:: REQUIRED ACTION ::
Copy nothing but the lines below running from the line containing "Where should I click to: Click" through the line containing "Task: Click rank number 15 in the table", both end lines included.
*** Opening SOURCE DATA ***
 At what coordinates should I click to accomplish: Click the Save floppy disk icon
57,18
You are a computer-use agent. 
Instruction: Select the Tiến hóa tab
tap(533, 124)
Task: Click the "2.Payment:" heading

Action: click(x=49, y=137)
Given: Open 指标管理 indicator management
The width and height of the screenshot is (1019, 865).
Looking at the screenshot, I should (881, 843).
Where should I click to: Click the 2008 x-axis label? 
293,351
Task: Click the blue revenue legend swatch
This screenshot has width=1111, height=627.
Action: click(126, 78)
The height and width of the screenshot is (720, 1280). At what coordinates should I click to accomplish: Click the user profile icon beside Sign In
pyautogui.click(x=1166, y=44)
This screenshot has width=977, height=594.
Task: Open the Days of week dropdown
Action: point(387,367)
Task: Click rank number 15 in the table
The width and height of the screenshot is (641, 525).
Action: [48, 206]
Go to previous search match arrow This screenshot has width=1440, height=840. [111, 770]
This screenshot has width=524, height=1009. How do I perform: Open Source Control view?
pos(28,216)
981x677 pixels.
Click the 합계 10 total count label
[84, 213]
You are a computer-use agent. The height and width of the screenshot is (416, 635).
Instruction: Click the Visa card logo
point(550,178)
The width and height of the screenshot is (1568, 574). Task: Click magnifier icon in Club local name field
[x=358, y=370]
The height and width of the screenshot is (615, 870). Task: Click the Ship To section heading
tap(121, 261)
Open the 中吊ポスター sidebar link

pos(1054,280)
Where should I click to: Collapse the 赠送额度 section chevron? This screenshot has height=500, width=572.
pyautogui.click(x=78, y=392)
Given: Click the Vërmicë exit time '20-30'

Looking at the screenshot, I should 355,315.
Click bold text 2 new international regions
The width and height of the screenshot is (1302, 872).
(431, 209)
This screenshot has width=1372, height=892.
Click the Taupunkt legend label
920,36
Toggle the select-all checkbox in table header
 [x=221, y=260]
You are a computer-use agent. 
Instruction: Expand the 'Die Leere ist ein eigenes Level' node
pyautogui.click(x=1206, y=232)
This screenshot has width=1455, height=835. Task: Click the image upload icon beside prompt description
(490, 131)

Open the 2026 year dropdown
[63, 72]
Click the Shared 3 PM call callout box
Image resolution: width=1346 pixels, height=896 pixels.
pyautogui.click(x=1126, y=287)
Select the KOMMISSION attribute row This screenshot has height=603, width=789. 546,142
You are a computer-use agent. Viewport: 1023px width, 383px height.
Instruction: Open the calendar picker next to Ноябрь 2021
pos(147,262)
*** Closing SOURCE DATA ***
:: SOLUTION FOR THIS TASK ::
Where should I click to: Click the 2008 x-axis label? 
293,351
Task: Click the blue revenue legend swatch
This screenshot has width=1111, height=627.
Action: click(126, 78)
The height and width of the screenshot is (720, 1280). At what coordinates should I click to accomplish: Click the user profile icon beside Sign In
pyautogui.click(x=1166, y=44)
This screenshot has width=977, height=594.
Task: Open the Days of week dropdown
Action: point(387,367)
Task: Click rank number 15 in the table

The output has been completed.